Data excerpts

—————

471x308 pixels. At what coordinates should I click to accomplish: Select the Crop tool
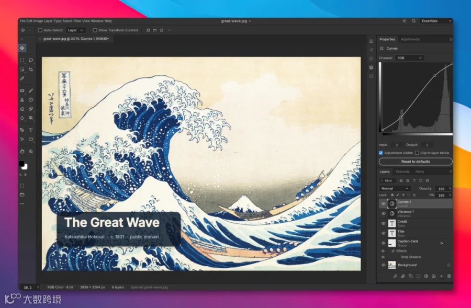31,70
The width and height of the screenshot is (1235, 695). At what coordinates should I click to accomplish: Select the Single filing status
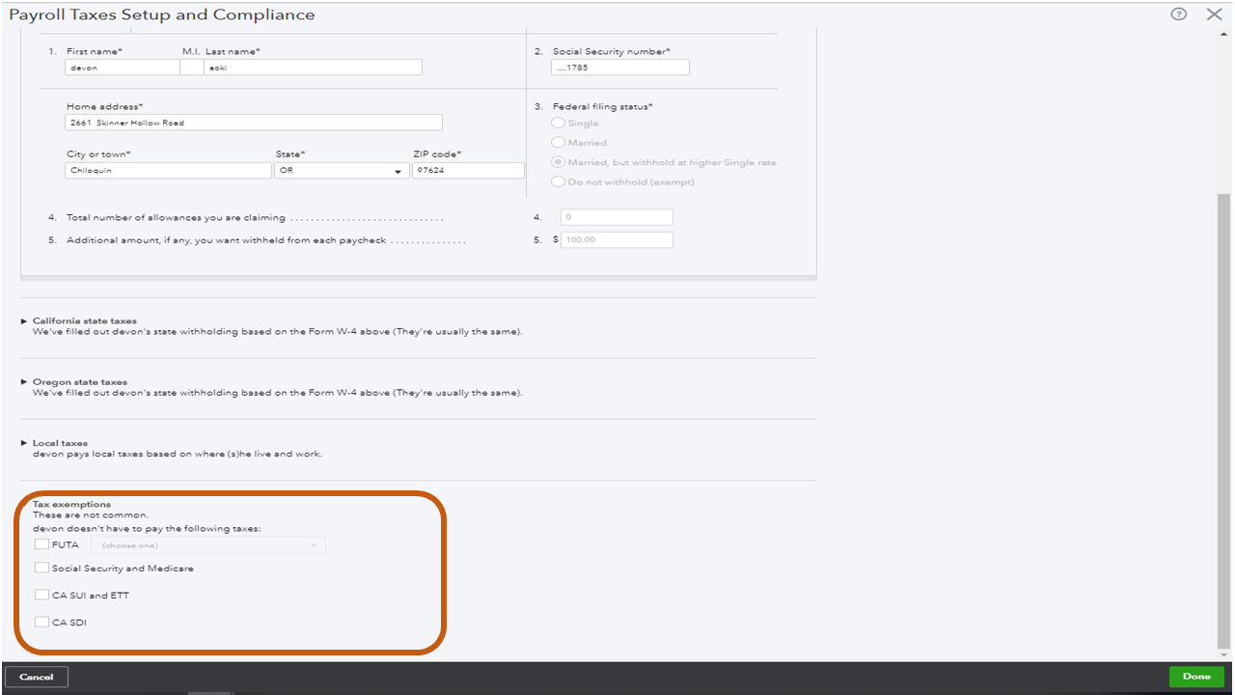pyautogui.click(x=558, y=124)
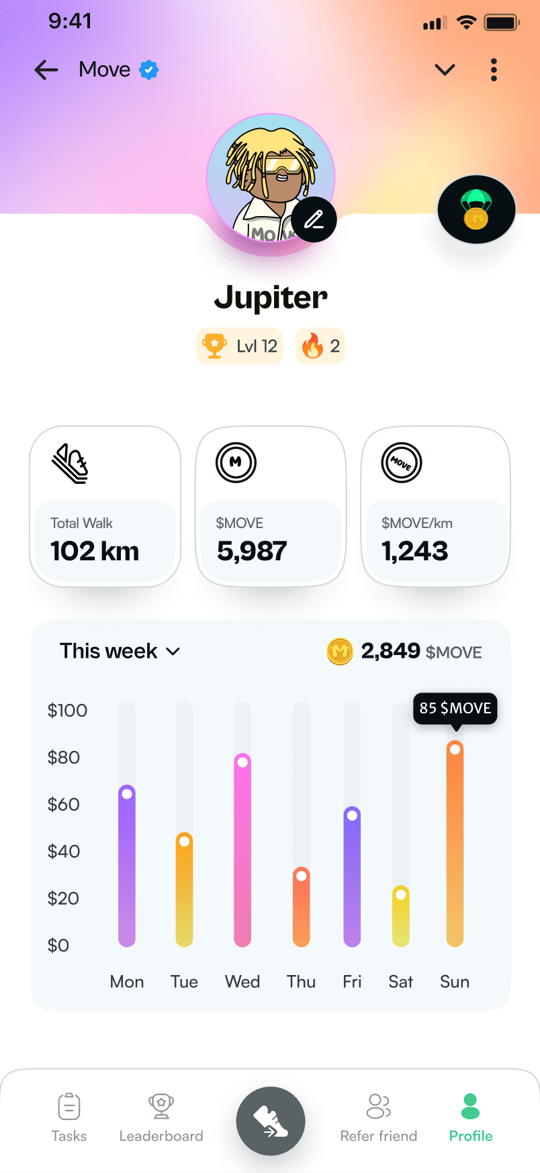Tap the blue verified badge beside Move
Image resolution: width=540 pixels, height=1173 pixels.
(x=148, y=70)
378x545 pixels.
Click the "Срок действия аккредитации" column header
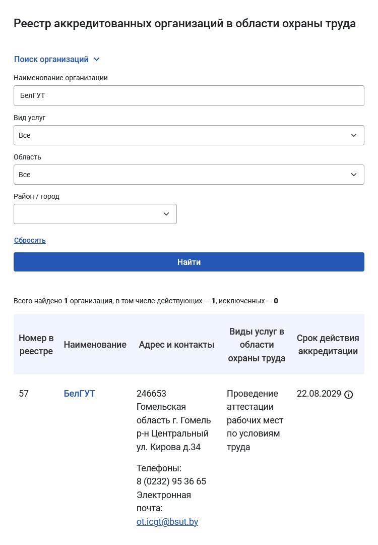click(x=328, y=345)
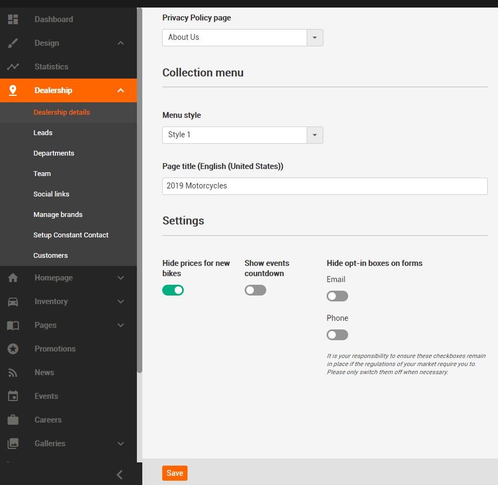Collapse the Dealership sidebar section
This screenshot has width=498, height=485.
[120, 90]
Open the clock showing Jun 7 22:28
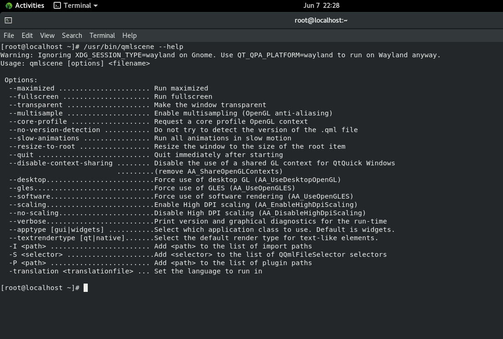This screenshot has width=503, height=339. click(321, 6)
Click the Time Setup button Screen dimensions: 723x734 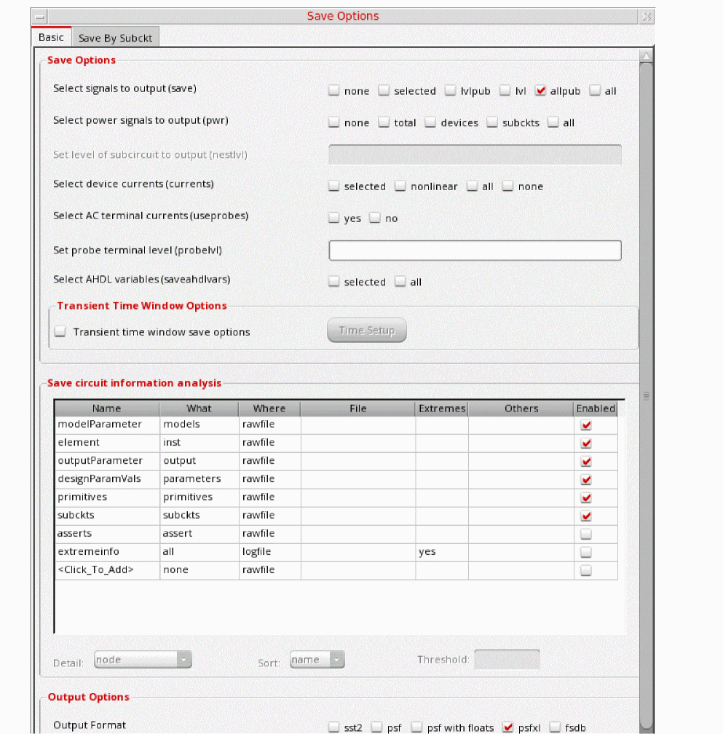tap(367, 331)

—————

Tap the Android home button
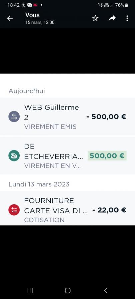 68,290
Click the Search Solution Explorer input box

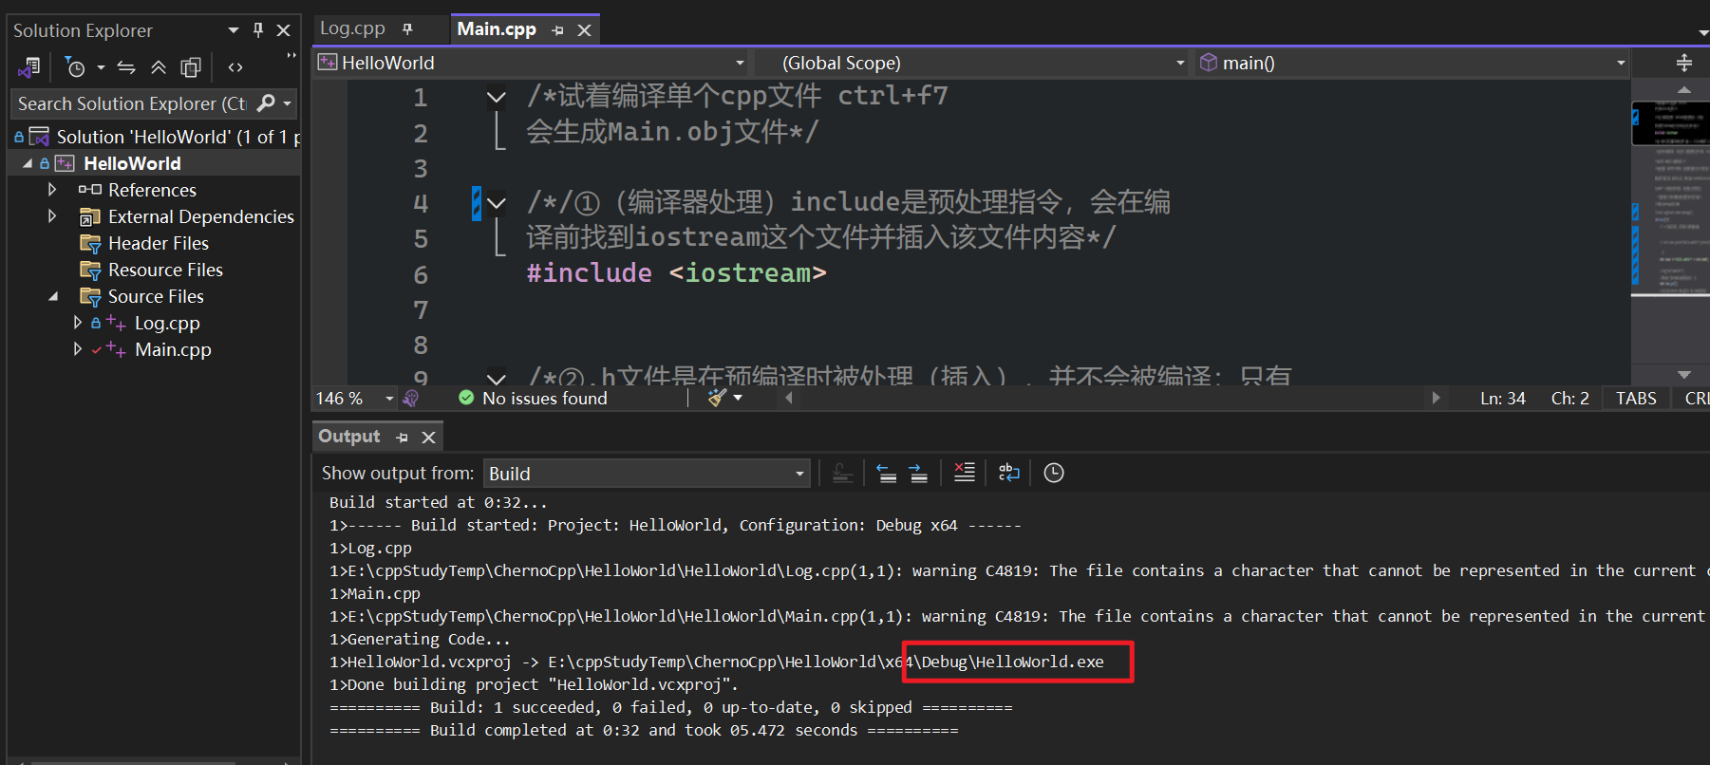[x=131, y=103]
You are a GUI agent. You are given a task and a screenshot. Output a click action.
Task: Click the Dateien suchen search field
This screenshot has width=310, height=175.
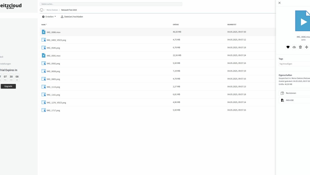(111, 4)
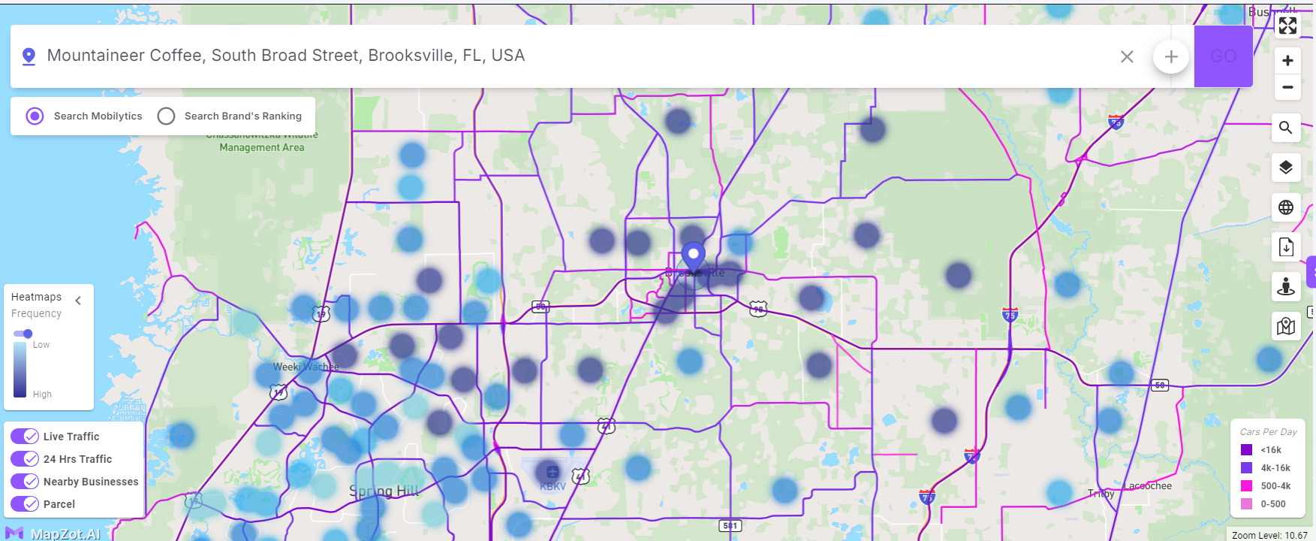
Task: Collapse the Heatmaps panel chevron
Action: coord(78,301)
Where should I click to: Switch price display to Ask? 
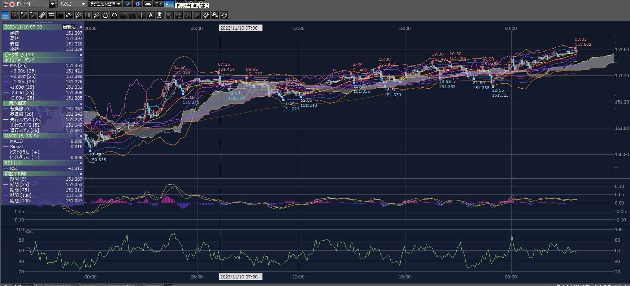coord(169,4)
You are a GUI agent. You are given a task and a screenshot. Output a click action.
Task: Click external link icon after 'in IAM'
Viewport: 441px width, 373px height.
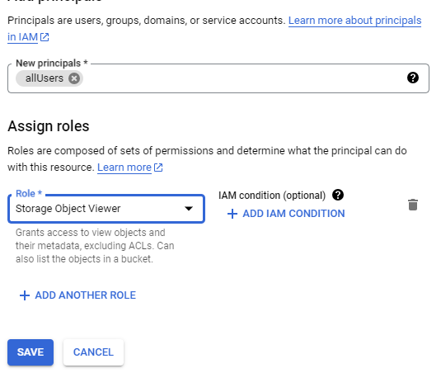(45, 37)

—————

*Your objective:*
Nothing but the lines above from the one that has "Tap the Android home button" down to the one that has "Task: Click the Dateien suchen search field" belongs in the answer, copied exactly, without pictures.

*Solution to this task:*
Tap the Android home button
 68,290
Click the Search Solution Explorer input box

[x=131, y=103]
You are a GUI agent. You are given a task and a screenshot. Output a click action.
Task: Click the Dateien suchen search field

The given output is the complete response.